- _Exercise objective_
Turn the lines from the one with "This screenshot has width=1510, height=778." to the one with "Click the Copy icon in Clipboard" into a Markdown table with the columns Number and Line, leaving out blank lines.

- _Source material_
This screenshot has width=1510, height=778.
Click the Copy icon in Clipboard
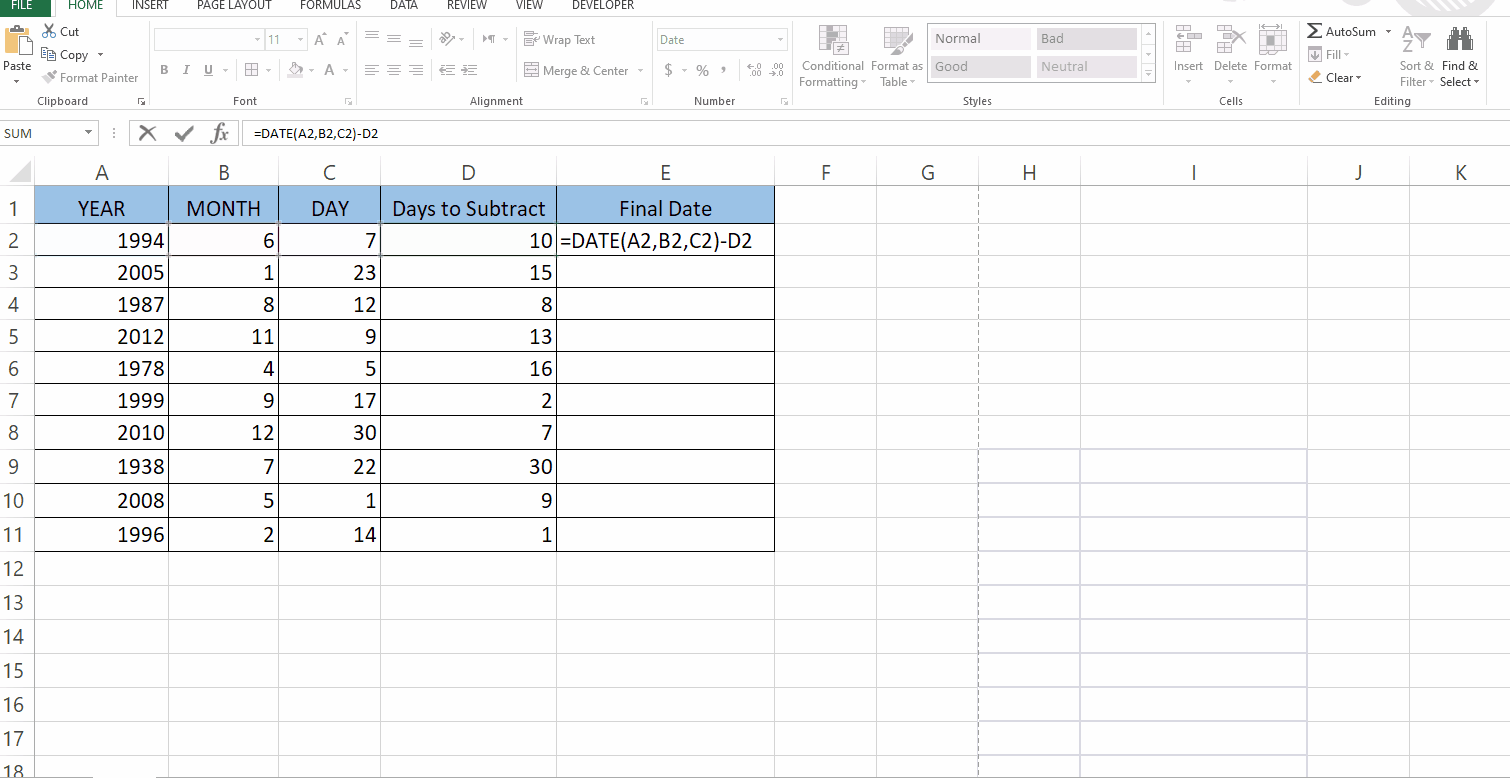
...
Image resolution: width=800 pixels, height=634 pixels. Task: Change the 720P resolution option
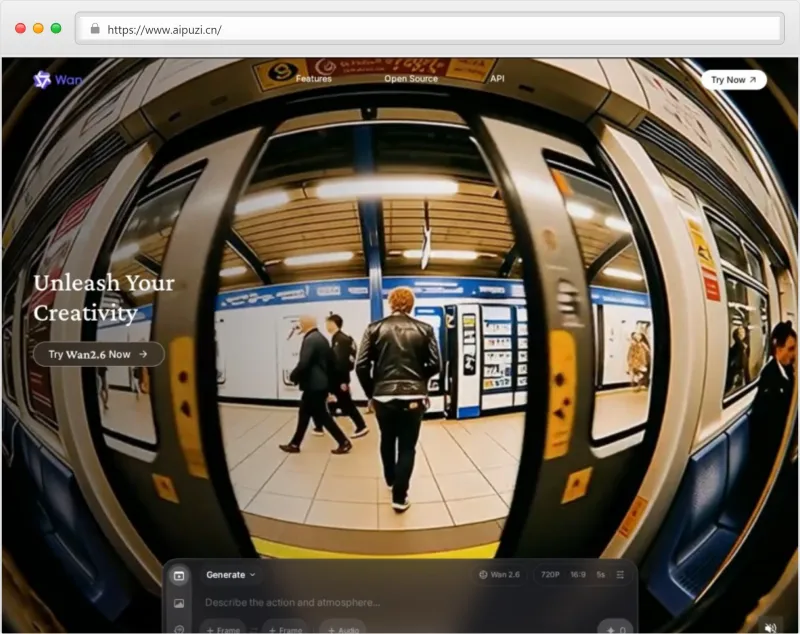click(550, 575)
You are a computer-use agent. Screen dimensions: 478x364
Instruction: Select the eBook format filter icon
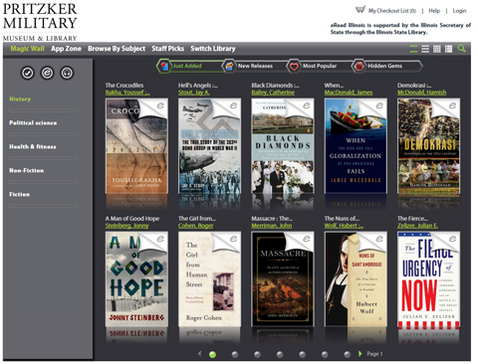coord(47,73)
==
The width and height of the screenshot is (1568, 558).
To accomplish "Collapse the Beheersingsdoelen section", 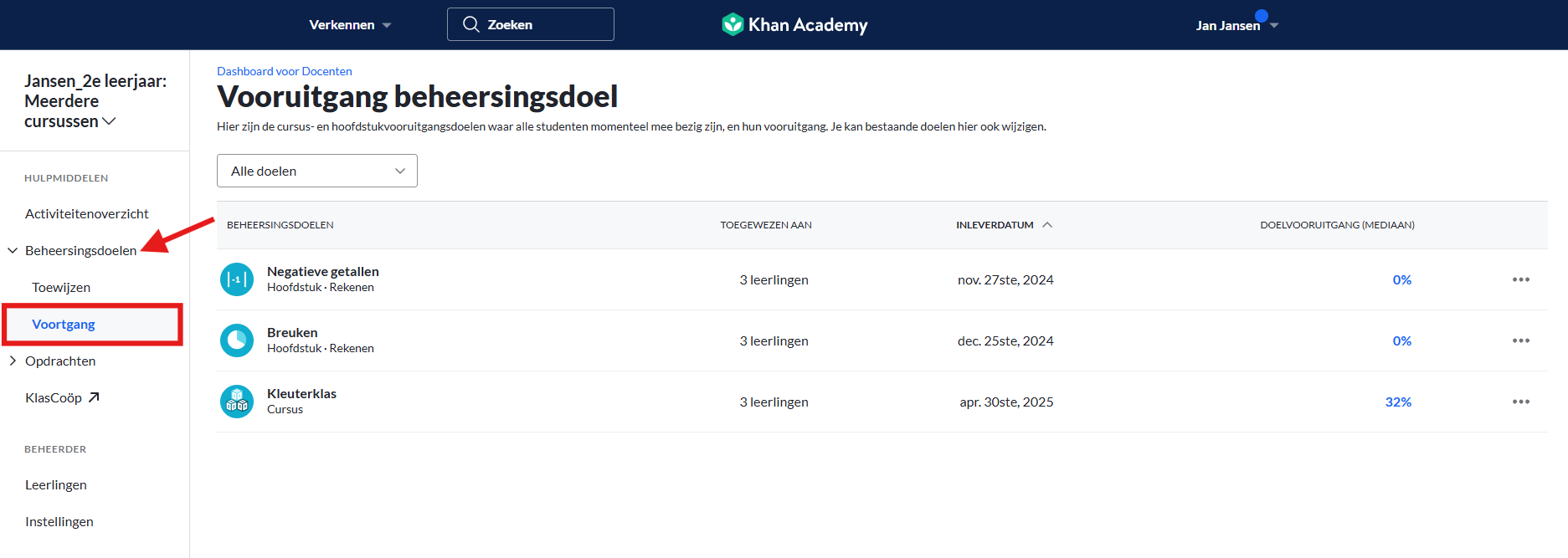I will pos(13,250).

- _Answer for this exercise_
| Number | Line |
|---|---|
| 1 | This screenshot has width=1510, height=778. |
| 2 | Click the Copy icon in Clipboard |